Working With The Facebook Algorithm To Increase Engagement
The bad news first:
There is no way to game Facebook’s algorithm.
Every user on Facebook is different, so what they see is different too. It would be impossible to create content that ticked the boxes for every user connected to you. No page could reach every one of its followers with a single social media post.
The good news is:
There are a few techniques you can use to increase the engagement and visibility of your posts.
- Focus on content that is more immediately engaging. Something that makes users stop their scroll. A photo or video will stop a user for a moment and make them more likely to interact with the rest of your post.

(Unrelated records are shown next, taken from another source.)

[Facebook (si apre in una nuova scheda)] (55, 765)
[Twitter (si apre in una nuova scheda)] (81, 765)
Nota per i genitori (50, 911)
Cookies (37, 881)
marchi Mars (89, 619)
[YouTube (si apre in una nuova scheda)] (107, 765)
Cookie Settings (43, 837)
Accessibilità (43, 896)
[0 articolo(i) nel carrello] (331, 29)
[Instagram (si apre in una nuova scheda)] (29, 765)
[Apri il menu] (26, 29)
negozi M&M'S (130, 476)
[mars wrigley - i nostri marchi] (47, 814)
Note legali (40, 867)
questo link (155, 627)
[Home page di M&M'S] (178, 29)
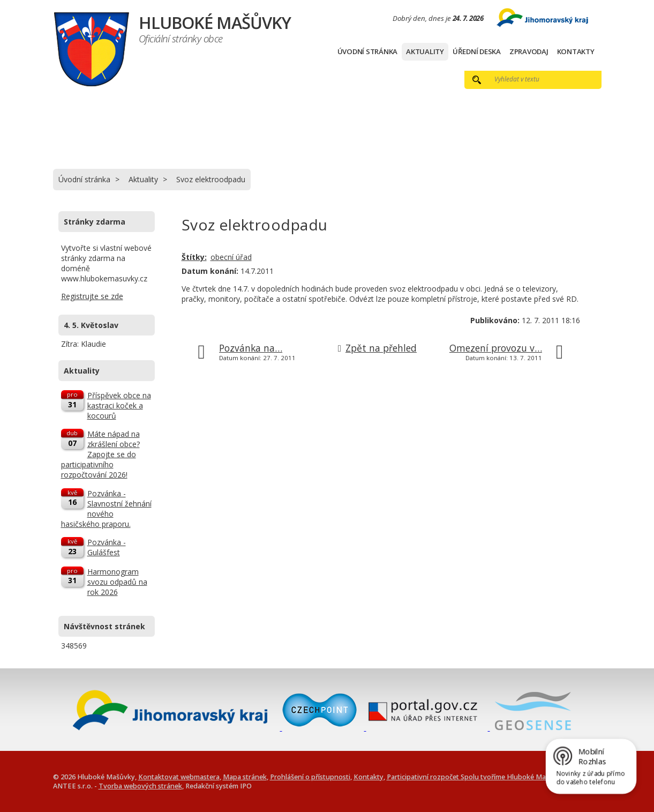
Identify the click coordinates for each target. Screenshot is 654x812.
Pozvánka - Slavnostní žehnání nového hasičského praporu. (106, 509)
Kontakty (576, 51)
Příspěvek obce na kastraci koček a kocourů (119, 405)
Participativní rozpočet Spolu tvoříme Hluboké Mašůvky (476, 777)
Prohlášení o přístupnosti (310, 777)
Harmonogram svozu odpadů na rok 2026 (117, 582)
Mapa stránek (245, 777)
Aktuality (425, 51)
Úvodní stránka (367, 51)
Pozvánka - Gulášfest (107, 547)
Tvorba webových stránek (140, 786)
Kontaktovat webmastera (179, 777)
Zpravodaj (529, 51)
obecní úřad (231, 257)
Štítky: (194, 257)
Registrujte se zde (92, 296)
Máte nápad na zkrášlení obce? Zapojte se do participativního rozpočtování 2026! (100, 454)
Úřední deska (477, 51)
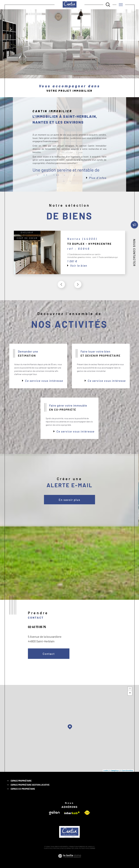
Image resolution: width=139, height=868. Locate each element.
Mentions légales (59, 848)
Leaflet (106, 770)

- Posting at the correct time. Since a post degrades over time, make sure to post when more people are likely to see it. However bear in mind that that’s when everybody else will be putting up their content too, so you’ll be facing off against other people.
- Use trends to your advantage. Can you create a post that is relevant to a current trend? Is a current news story connected to your business in some way? If so it’d make the great basis for a post.
- Use Facebook Live. Facebook is getting behind its Live video, so gives it a major bump in other people’s feed. Even sending everybody a notification to say you’ve gone live.
- Investigate your audience. Create content they want to see. Use your audience insights to find out what age your followers are and what type of people. You can then tailor your content toward them.
- Vary your content. If you continuously post the same type of content to your page, you’ll bore your dedicated followers. But you’ll also miss out on followers that aren’t interested in that type of content. User A might love your photos but hate your videos. User B might love your videos and hate your photos. To please them both, you need to make content for them both.
- Stay up-to-date with Facebook. Facebook isn’t shy about expressing its goals. It wants to make Facebook more immersive for everybody. With that in mind, a lot of its future focus is on 360 videos, alternate and virtual reality, and chatbots. With that in mind, it only stands to reason that those things will find favor in the algorithm. Staying up-to-date with Facebook is an important way to see what it thinks is relevant.
Remember above all, Facebook will show users what they want to see. If you make terrible content that nobody would want to look at, then nobody will see it. It’s just as simple as that.
So the golden rule is:
Create meaningful content that your connections want to engage with.
That’s the best way to work the system.